**WHAT TO PRODUCE**
Go through the records, and copy each line in which the string "button" is present.

**DATA TO EXAMINE**
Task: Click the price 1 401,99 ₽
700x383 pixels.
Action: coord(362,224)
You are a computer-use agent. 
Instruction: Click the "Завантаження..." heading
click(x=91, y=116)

==

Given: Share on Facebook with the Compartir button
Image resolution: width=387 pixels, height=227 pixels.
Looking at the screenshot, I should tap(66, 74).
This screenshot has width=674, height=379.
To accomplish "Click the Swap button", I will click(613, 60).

==

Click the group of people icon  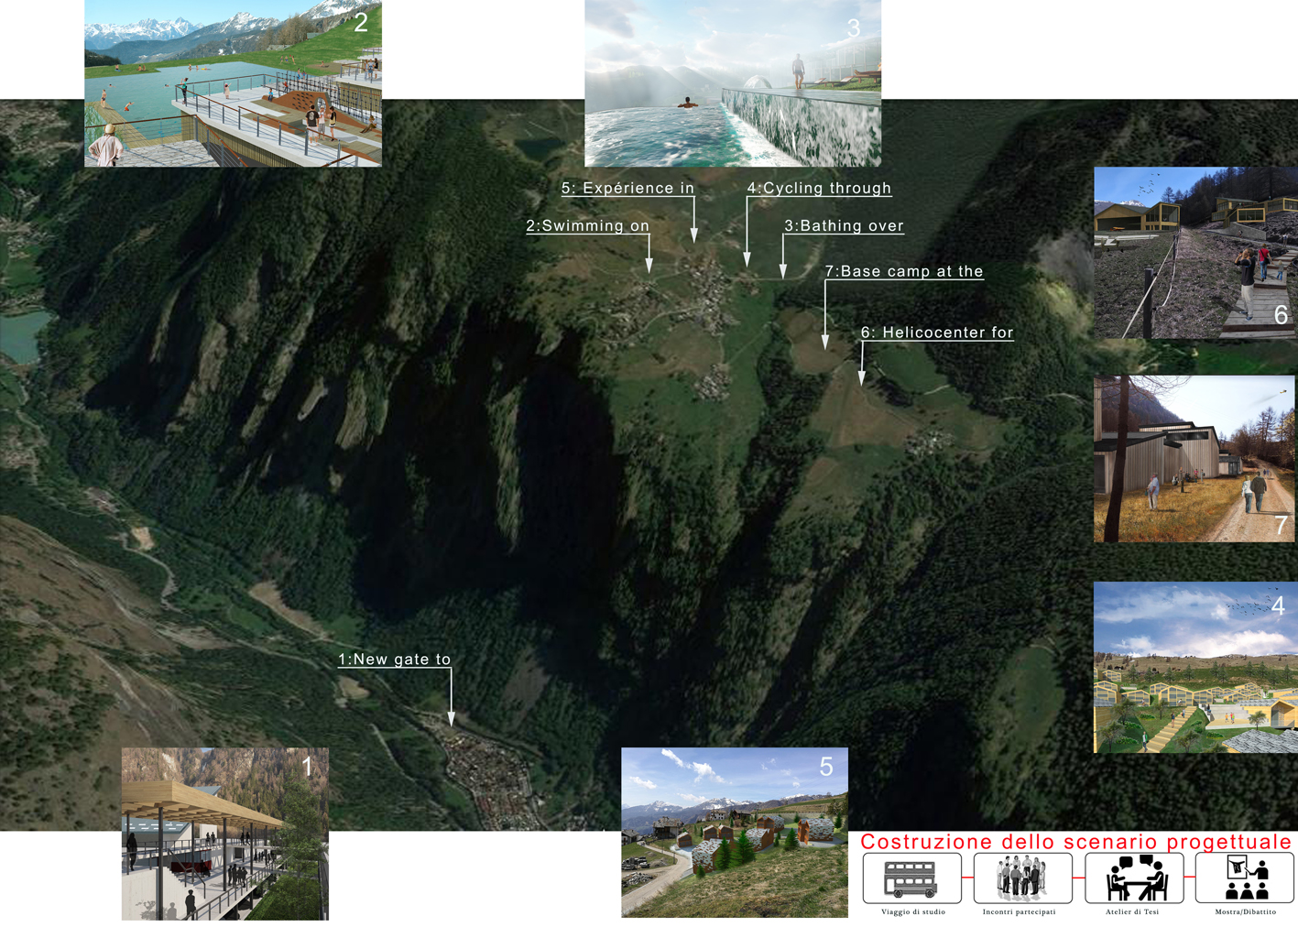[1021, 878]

**SOLUTION TO THIS PROBLEM**
Given: Share on Facebook with the Compartir button
To accomplish "Click the Swap button", I will click(613, 60).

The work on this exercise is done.